Bunun farklı bir örneğini Otomatik Portakal kitabında görürüz. Kahramanımız işlediği korkunç suçlardan dolayı hapse girer ve oradan devletin topluma kazandırma projesiyle çeşitli deneylere tâbi tutulur. Deneylerin sonucunda artık suç işlemek şöyle dursun, bu tür düşünceler aklına geldiği anda acı çekmeye başlar. Bu yöntemle insanların içindeki suça eğilimli kişiliğin bastırılması hedeflenir. Ancak, burada bir mücadele görebilir miyiz?
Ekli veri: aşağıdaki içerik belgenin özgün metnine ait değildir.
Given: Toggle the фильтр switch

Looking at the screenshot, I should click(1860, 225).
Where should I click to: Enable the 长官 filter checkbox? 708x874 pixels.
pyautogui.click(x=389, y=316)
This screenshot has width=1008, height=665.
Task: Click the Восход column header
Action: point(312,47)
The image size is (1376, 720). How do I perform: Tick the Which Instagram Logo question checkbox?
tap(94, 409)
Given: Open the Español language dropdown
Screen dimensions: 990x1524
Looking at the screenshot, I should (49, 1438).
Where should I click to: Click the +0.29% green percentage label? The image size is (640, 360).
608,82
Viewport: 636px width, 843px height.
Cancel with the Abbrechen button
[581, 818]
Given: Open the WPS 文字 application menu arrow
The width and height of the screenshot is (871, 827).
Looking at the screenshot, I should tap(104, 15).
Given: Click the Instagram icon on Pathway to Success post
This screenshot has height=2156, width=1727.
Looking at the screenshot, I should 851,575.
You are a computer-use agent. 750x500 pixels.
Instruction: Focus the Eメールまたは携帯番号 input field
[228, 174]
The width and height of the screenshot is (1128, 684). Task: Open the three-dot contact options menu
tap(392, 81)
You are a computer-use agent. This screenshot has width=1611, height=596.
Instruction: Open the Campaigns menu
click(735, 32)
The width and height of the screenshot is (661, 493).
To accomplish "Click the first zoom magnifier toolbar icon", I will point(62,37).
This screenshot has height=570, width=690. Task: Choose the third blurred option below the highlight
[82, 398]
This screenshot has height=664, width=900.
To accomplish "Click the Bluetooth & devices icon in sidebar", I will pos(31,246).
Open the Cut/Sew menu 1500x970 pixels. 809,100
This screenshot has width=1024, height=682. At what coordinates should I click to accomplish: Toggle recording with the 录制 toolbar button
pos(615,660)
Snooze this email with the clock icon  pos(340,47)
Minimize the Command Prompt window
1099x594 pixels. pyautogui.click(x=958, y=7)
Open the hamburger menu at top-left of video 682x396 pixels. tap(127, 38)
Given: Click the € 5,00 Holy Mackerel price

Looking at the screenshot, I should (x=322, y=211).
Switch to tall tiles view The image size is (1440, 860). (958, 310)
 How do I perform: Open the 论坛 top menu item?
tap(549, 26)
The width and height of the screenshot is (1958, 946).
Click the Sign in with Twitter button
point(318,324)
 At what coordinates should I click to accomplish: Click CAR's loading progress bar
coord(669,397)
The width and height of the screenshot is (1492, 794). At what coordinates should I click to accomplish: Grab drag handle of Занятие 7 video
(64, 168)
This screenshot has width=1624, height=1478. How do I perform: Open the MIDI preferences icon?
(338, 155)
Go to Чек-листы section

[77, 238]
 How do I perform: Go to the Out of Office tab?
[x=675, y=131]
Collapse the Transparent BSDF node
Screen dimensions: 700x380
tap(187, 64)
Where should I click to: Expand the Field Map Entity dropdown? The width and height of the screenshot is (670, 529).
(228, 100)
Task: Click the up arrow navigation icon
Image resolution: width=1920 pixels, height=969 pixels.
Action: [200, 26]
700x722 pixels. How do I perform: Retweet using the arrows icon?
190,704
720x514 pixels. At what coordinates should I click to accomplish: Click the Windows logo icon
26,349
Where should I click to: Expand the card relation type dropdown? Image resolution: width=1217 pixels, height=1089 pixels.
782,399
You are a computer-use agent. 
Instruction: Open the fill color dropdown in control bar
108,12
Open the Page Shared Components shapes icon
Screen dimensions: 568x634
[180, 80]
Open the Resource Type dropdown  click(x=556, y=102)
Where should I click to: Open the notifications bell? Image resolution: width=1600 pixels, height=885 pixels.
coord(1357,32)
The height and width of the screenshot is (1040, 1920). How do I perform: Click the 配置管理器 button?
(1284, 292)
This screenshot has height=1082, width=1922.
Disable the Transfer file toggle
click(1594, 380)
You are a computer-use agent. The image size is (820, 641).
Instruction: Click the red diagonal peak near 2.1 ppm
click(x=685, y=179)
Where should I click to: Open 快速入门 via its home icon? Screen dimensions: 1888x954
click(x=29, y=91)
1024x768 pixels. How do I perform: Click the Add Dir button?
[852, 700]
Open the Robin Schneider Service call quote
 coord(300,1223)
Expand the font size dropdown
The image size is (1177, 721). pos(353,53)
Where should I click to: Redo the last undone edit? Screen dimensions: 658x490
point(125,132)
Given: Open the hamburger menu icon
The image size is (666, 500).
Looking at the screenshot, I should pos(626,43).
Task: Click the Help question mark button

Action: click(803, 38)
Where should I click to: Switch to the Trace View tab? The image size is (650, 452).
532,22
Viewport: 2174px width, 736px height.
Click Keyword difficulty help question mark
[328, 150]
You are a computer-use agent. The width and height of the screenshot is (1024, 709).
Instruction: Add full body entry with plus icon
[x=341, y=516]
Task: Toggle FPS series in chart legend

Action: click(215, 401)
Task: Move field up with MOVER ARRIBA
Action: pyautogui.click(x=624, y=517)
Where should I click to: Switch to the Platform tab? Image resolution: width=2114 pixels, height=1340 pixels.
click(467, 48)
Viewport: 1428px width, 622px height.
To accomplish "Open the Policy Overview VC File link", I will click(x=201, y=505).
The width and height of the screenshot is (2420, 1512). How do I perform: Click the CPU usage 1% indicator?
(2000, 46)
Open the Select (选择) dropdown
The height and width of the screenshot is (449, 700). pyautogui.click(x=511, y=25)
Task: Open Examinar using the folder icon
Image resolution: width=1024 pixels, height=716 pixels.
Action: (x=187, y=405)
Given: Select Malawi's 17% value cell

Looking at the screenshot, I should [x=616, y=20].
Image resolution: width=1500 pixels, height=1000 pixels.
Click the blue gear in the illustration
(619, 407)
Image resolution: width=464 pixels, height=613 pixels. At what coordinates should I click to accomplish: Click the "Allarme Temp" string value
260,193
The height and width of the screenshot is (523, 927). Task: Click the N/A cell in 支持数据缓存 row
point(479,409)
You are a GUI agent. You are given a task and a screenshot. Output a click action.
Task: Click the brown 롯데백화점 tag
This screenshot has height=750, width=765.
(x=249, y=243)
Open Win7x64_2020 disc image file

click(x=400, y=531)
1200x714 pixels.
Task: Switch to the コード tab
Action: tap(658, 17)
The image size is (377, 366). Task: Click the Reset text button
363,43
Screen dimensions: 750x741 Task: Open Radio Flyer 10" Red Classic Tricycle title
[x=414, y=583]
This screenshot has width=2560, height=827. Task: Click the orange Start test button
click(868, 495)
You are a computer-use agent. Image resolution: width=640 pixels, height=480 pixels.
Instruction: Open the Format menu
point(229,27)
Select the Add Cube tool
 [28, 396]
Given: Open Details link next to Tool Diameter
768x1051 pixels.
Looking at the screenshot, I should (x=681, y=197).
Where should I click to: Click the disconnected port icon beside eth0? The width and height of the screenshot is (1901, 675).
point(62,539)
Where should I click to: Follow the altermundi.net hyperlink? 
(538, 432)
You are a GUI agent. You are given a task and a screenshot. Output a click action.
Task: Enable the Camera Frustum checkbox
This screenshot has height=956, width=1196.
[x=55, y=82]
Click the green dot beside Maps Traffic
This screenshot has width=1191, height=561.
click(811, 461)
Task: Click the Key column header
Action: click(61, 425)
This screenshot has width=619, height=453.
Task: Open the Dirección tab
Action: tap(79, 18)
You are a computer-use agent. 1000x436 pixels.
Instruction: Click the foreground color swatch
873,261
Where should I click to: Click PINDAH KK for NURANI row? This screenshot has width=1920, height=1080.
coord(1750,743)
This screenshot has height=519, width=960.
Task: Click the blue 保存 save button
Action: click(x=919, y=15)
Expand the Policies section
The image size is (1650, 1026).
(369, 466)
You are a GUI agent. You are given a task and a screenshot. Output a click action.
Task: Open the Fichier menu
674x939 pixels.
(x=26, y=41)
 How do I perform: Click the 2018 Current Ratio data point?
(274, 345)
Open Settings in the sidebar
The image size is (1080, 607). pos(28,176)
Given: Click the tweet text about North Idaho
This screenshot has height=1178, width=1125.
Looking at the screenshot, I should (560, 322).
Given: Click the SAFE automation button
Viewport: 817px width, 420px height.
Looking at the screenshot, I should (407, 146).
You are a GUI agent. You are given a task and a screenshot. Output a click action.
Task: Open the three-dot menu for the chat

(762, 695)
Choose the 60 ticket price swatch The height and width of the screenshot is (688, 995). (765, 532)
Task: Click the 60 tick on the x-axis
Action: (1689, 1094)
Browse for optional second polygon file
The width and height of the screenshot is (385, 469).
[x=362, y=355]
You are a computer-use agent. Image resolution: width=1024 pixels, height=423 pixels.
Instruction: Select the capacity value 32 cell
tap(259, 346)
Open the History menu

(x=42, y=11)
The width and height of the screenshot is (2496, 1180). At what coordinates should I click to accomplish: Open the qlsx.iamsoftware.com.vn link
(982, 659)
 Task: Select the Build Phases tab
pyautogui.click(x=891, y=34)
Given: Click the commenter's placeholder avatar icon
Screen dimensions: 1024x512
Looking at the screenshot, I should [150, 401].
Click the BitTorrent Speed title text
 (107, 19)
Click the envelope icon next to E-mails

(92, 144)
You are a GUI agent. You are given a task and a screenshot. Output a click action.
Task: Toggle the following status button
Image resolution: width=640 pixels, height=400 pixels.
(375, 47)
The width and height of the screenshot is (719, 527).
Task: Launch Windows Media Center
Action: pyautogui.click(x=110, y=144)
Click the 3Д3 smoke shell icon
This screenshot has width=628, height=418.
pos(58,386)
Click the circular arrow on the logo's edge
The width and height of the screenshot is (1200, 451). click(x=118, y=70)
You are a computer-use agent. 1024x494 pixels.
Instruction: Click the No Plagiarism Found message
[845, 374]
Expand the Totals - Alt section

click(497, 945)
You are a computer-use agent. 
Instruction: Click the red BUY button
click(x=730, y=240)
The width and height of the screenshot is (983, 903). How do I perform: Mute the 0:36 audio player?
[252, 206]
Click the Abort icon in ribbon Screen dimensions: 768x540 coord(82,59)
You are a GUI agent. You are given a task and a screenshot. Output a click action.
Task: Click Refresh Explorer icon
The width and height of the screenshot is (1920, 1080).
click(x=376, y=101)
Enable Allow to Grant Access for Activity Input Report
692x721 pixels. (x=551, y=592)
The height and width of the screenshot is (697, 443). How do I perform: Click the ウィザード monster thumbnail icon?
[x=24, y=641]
Kötü olan bir düzeni, yine kötü olan bazı deneylerle alt edebilir miyiz? Kitaptaki karakter kendi özgür iradesiyle değil de yapay yöntemlerle durduruluyorsa burada iyiliğin ve kötülüğün mücadelesinden ziyade bastırılmış bir kötülükten bahsedebiliriz.


Yazının başında sorduğumuz soruyu cevaplayabiliriz. Aslında bu soruyu uzun zamandır düşünüyordum; okuduğum her distopik eserin beni neden bu kadar içine çektiğini anlamaya çalışıyordum. Bu tür eserlerdeki direniş hareketi (toplumsal değil, kitleler içerisinde gördüğümüz o tek kişi bile) bize hayatın en zorba, en baskıcı sistemlerinde bile farkındalık oluşturacak insanların varlığını gösteriyor. Günlük hayatımızda hiçbir şeye çabalamadığımız kadar çaba göstermek istiyoruz, insanları uyandırmak istiyoruz. Peki neyden?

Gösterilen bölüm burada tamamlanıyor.